I've converted two images into numpy arrays
image1Array
image2Array
Both images have been converted to grayscale, so there are only 0
or 255
values.
In both examples, there are many rows of white at the top (and bottom):
[255 255 255 255 .... 255 255 255 255]
I believe what i'm referring to as 'row' is really an array. I'm new to using Numpy. So, there is an array for every line in the image, and every pixel in that line is represented with a 0
or 255
.
How do I find the first row that contains a black 0
pixel and the last row that contains a black 0
pixel? I should be able to use that to calculate the height. In these examples, this should be approximately the same number.
I believe numpy.where(image1Array == 0)[0]
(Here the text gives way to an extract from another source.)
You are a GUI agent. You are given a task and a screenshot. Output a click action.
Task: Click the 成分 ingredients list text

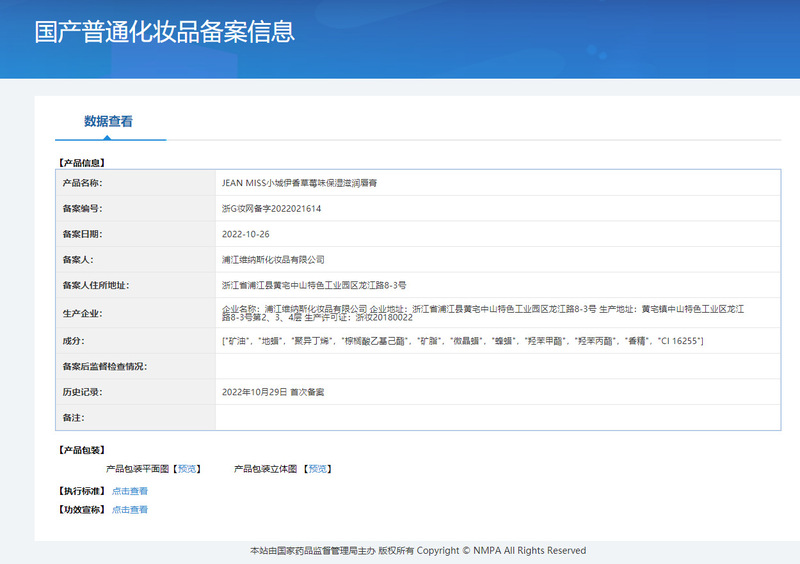click(x=462, y=342)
is returning the row of every black pixel; min()
and max()
of that seems to be what i'm looking for, but i'm not sure yet.
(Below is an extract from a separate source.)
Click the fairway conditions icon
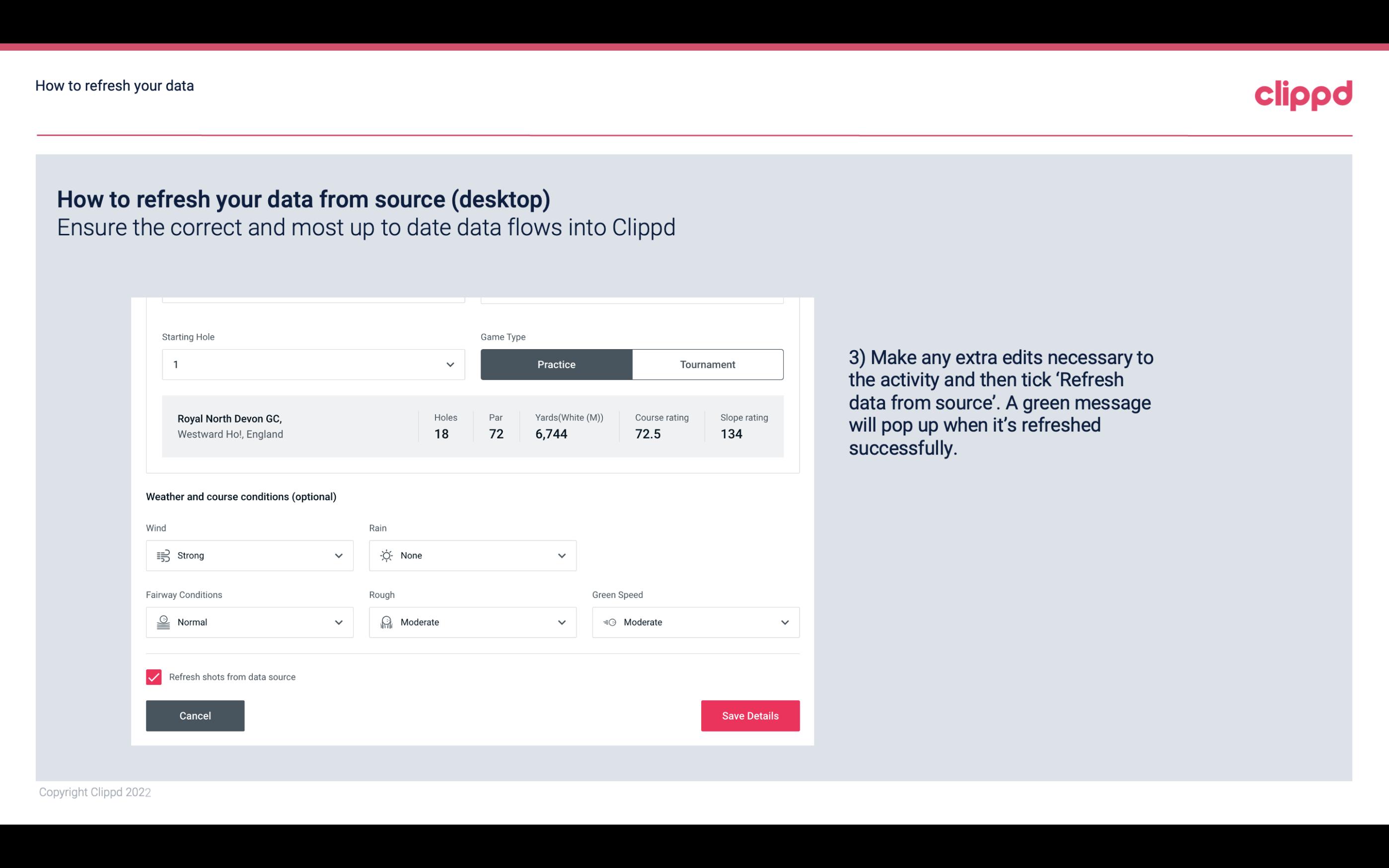 [162, 622]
Conversely, how do I find the width of each image? In these examples, Image 2
should have a larger width number than Image 1
EDIT
I think all I need is something like this:
Height (the difference between the first row with a black pixel and the last row with a black pixel):
(max(numpy.where(image1Array == 0)[0])) - (min(numpy.where(image1Array == 0)[0]))
Width (the difference between the lowest column value with a black pixel and the highest column value with a black pixel):
(max(numpy.where(image1Array == 0)[1])) - (min(numpy.where(image1Array == 0)[1]))
So far, my testing is showing this is correct. Comparing the two images in the example above, their heights are equal while image2Array's width is double that of image1Array.